• Task to carry out:
Recast as a numbered list the material between the lines holding "You are a computer-use" and "coord(1108,18)", inclusive, omitting any blank lines. Leave the pictures out of your answer.

• Material for this exercise:
-------

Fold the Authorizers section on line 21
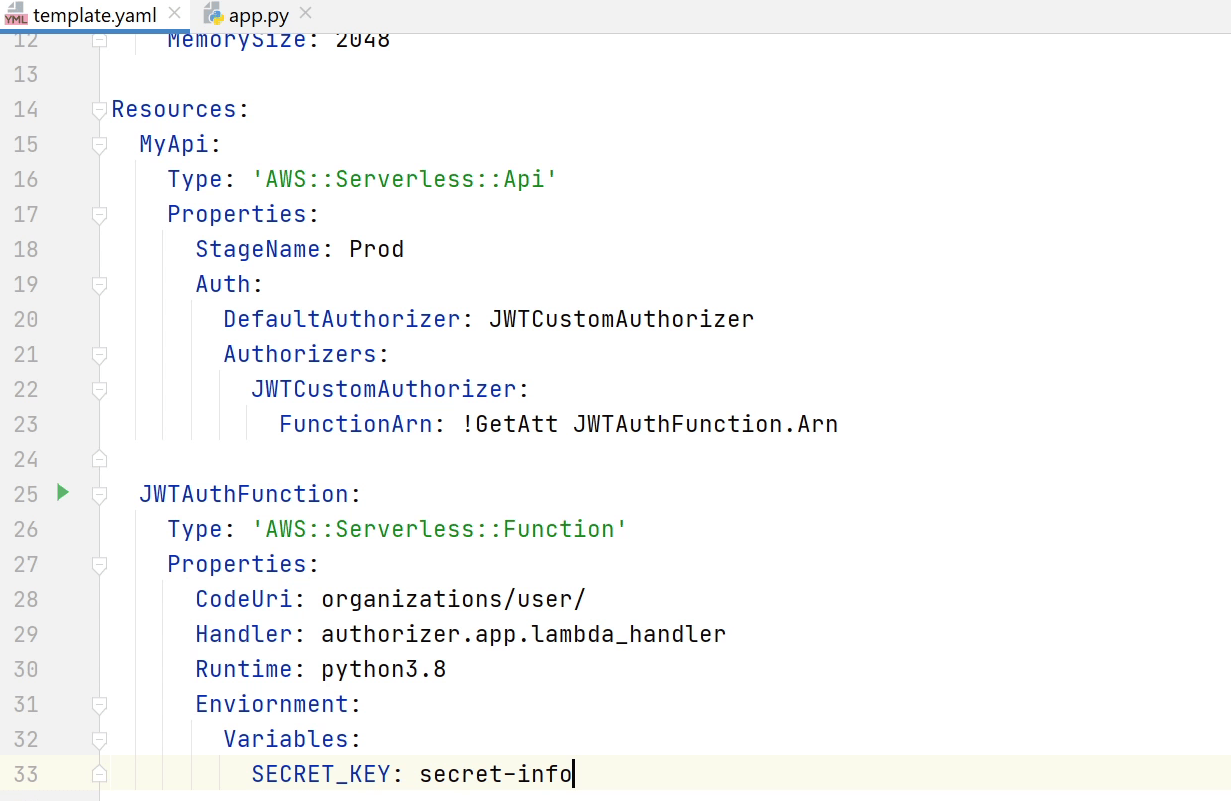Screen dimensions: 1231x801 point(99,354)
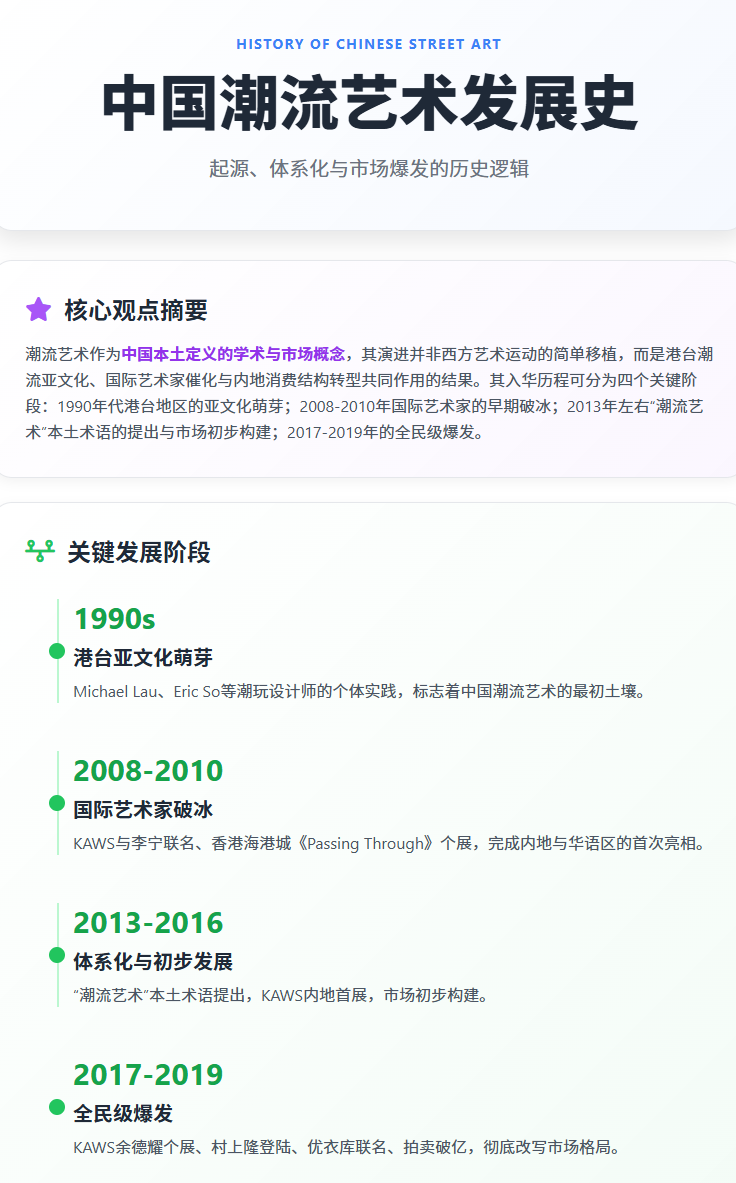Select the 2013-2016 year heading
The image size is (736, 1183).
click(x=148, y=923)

-------

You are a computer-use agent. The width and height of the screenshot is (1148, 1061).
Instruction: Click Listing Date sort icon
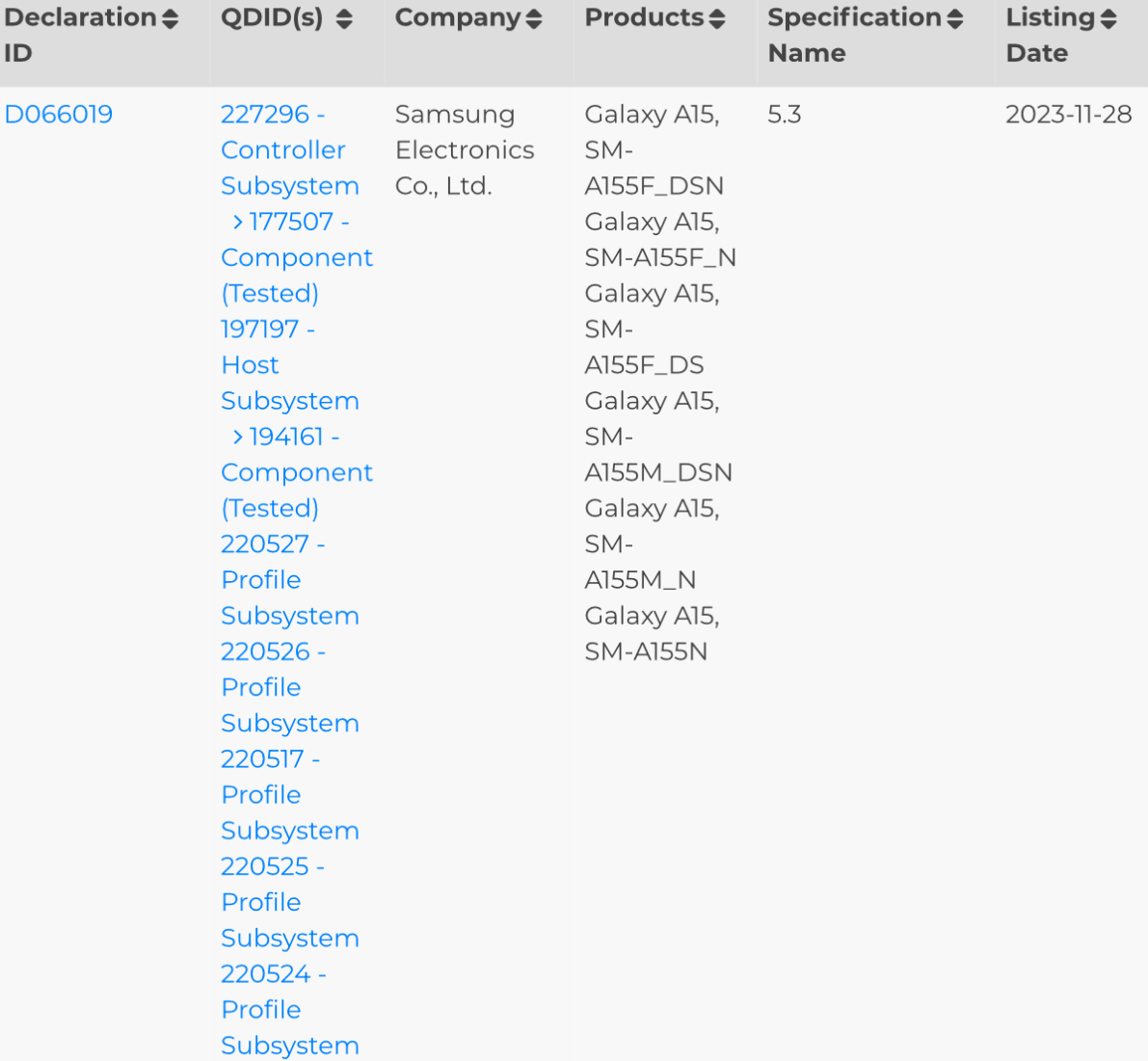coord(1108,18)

-------

• Result of the task:
1. You are a computer-use agent. The width and height of the screenshot is (1148, 1061).
2. Instruction: Click Listing Date sort icon
3. coord(1108,18)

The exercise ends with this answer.